[Exercise description] Could you print every record below exactly as written?

[Data for this task]

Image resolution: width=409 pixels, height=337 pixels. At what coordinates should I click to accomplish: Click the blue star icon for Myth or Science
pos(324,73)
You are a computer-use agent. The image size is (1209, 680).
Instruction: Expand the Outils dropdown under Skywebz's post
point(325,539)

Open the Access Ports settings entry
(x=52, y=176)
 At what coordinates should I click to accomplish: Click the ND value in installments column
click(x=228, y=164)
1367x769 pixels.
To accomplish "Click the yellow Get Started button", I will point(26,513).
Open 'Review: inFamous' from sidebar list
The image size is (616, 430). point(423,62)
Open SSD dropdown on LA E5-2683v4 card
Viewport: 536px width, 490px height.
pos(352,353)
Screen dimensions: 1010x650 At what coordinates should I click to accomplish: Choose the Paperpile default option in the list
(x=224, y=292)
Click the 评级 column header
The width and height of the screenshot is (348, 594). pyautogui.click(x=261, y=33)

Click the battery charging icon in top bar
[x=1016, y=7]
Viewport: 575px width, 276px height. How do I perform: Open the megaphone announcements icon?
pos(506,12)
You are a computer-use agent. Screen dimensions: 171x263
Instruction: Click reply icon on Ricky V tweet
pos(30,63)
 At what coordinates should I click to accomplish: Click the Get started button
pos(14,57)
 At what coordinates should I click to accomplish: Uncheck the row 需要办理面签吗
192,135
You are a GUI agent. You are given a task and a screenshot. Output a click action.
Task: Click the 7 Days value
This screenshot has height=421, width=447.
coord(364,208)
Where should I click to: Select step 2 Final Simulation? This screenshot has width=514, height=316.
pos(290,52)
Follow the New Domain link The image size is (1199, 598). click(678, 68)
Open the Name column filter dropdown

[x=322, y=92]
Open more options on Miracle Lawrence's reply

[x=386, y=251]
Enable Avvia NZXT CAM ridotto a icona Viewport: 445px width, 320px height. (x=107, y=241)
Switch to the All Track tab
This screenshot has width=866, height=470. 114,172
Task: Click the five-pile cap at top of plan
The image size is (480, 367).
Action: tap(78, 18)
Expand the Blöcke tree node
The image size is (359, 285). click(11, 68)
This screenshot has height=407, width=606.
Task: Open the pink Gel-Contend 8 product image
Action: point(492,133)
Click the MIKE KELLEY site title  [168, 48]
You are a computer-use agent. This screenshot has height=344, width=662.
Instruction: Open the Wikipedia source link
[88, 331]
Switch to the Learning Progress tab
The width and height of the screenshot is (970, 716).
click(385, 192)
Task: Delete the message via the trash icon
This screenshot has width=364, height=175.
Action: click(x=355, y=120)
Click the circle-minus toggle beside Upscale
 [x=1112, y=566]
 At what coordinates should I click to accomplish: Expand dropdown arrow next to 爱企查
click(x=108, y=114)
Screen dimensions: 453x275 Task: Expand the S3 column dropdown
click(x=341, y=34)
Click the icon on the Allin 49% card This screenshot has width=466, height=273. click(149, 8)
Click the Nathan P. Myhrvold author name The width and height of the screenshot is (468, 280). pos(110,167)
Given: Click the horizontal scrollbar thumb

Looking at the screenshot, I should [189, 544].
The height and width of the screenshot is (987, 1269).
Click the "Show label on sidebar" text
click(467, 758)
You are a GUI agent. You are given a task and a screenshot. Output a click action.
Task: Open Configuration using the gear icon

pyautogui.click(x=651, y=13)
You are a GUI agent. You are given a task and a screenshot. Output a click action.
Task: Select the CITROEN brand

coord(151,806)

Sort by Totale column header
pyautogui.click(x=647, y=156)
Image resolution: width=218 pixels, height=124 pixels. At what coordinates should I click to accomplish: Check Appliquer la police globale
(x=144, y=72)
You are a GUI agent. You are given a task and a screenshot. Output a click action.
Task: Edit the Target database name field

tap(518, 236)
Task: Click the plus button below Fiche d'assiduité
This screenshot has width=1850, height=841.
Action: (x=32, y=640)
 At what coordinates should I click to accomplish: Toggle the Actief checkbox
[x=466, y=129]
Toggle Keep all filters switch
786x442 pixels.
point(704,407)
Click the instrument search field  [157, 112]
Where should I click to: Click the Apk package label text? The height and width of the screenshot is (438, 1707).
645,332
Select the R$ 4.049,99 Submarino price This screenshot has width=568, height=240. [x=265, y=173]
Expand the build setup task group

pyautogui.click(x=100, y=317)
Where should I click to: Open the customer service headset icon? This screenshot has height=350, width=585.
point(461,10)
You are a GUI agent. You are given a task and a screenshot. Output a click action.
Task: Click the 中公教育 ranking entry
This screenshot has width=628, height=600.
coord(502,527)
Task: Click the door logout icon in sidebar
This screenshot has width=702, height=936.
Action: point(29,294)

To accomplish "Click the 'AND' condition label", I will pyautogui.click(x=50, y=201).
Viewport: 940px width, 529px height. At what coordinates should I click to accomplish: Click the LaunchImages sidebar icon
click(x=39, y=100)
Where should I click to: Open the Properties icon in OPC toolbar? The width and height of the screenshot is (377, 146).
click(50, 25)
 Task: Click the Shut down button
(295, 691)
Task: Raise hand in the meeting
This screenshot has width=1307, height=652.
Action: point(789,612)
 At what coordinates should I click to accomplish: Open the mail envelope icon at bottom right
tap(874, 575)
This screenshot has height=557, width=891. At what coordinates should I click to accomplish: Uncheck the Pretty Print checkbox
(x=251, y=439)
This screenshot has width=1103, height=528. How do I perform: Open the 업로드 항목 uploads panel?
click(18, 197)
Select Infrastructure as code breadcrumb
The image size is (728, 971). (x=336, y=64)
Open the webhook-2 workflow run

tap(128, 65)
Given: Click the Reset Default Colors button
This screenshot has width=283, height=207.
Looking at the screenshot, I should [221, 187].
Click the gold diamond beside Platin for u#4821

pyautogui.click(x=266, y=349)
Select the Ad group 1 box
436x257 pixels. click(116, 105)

[Final answer]
Image resolution: width=409 pixels, height=337 pixels. At what coordinates should I click to accomplish: Click the blue star icon for Myth or Science
pos(324,73)
You are a computer-use agent. The image size is (1209, 680).
Instruction: Expand the Outils dropdown under Skywebz's post
point(325,539)

Open the Access Ports settings entry
(x=52, y=176)
 At what coordinates should I click to accomplish: Click the ND value in installments column
click(x=228, y=164)
1367x769 pixels.
To accomplish "Click the yellow Get Started button", I will point(26,513).
Open 'Review: inFamous' from sidebar list
The image size is (616, 430). point(423,62)
Open SSD dropdown on LA E5-2683v4 card
Viewport: 536px width, 490px height.
pos(352,353)
Screen dimensions: 1010x650 At what coordinates should I click to accomplish: Choose the Paperpile default option in the list
(x=224, y=292)
Click the 评级 column header
The width and height of the screenshot is (348, 594). pyautogui.click(x=261, y=33)

Click the battery charging icon in top bar
[x=1016, y=7]
Viewport: 575px width, 276px height. How do I perform: Open the megaphone announcements icon?
pos(506,12)
You are a computer-use agent. Screen dimensions: 171x263
Instruction: Click reply icon on Ricky V tweet
pos(30,63)
 At what coordinates should I click to accomplish: Click the Get started button
pos(14,57)
 At what coordinates should I click to accomplish: Uncheck the row 需要办理面签吗
192,135
You are a GUI agent. You are given a task and a screenshot. Output a click action.
Task: Click the 7 Days value
This screenshot has height=421, width=447.
coord(364,208)
Where should I click to: Select step 2 Final Simulation? This screenshot has width=514, height=316.
pos(290,52)
Follow the New Domain link The image size is (1199, 598). click(678, 68)
Open the Name column filter dropdown

[x=322, y=92]
Open more options on Miracle Lawrence's reply

[x=386, y=251]
Enable Avvia NZXT CAM ridotto a icona Viewport: 445px width, 320px height. (x=107, y=241)
Switch to the All Track tab
This screenshot has width=866, height=470. 114,172
Task: Click the five-pile cap at top of plan
The image size is (480, 367).
Action: tap(78, 18)
Expand the Blöcke tree node
The image size is (359, 285). click(11, 68)
This screenshot has height=407, width=606.
Task: Open the pink Gel-Contend 8 product image
Action: point(492,133)
Click the MIKE KELLEY site title  [168, 48]
You are a computer-use agent. This screenshot has height=344, width=662.
Instruction: Open the Wikipedia source link
[88, 331]
Switch to the Learning Progress tab
The width and height of the screenshot is (970, 716).
click(385, 192)
Task: Delete the message via the trash icon
This screenshot has width=364, height=175.
Action: click(x=355, y=120)
Click the circle-minus toggle beside Upscale
 [x=1112, y=566]
 At what coordinates should I click to accomplish: Expand dropdown arrow next to 爱企查
click(x=108, y=114)
Screen dimensions: 453x275 Task: Expand the S3 column dropdown
click(x=341, y=34)
Click the icon on the Allin 49% card This screenshot has width=466, height=273. click(149, 8)
Click the Nathan P. Myhrvold author name The width and height of the screenshot is (468, 280). pos(110,167)
Given: Click the horizontal scrollbar thumb

Looking at the screenshot, I should [189, 544].
The height and width of the screenshot is (987, 1269).
Click the "Show label on sidebar" text
click(467, 758)
You are a GUI agent. You are given a task and a screenshot. Output a click action.
Task: Open Configuration using the gear icon

pyautogui.click(x=651, y=13)
You are a GUI agent. You are given a task and a screenshot. Output a click action.
Task: Select the CITROEN brand

coord(151,806)

Sort by Totale column header
pyautogui.click(x=647, y=156)
Image resolution: width=218 pixels, height=124 pixels. At what coordinates should I click to accomplish: Check Appliquer la police globale
(x=144, y=72)
You are a GUI agent. You are given a task and a screenshot. Output a click action.
Task: Edit the Target database name field

tap(518, 236)
Task: Click the plus button below Fiche d'assiduité
This screenshot has width=1850, height=841.
Action: (x=32, y=640)
 At what coordinates should I click to accomplish: Toggle the Actief checkbox
[x=466, y=129]
Toggle Keep all filters switch
786x442 pixels.
point(704,407)
Click the instrument search field  [157, 112]
Where should I click to: Click the Apk package label text? The height and width of the screenshot is (438, 1707).
645,332
Select the R$ 4.049,99 Submarino price This screenshot has width=568, height=240. [x=265, y=173]
Expand the build setup task group

pyautogui.click(x=100, y=317)
Where should I click to: Open the customer service headset icon? This screenshot has height=350, width=585.
point(461,10)
You are a GUI agent. You are given a task and a screenshot. Output a click action.
Task: Click the 中公教育 ranking entry
This screenshot has width=628, height=600.
coord(502,527)
Task: Click the door logout icon in sidebar
This screenshot has width=702, height=936.
Action: point(29,294)

To accomplish "Click the 'AND' condition label", I will pyautogui.click(x=50, y=201).
Viewport: 940px width, 529px height. At what coordinates should I click to accomplish: Click the LaunchImages sidebar icon
click(x=39, y=100)
Where should I click to: Open the Properties icon in OPC toolbar? The width and height of the screenshot is (377, 146).
click(50, 25)
 Task: Click the Shut down button
(295, 691)
Task: Raise hand in the meeting
This screenshot has width=1307, height=652.
Action: point(789,612)
 At what coordinates should I click to accomplish: Open the mail envelope icon at bottom right
tap(874, 575)
This screenshot has height=557, width=891. At what coordinates should I click to accomplish: Uncheck the Pretty Print checkbox
(x=251, y=439)
This screenshot has width=1103, height=528. How do I perform: Open the 업로드 항목 uploads panel?
click(18, 197)
Select Infrastructure as code breadcrumb
The image size is (728, 971). (x=336, y=64)
Open the webhook-2 workflow run

tap(128, 65)
Given: Click the Reset Default Colors button
This screenshot has width=283, height=207.
Looking at the screenshot, I should [221, 187].
Click the gold diamond beside Platin for u#4821

pyautogui.click(x=266, y=349)
Select the Ad group 1 box
436x257 pixels. click(116, 105)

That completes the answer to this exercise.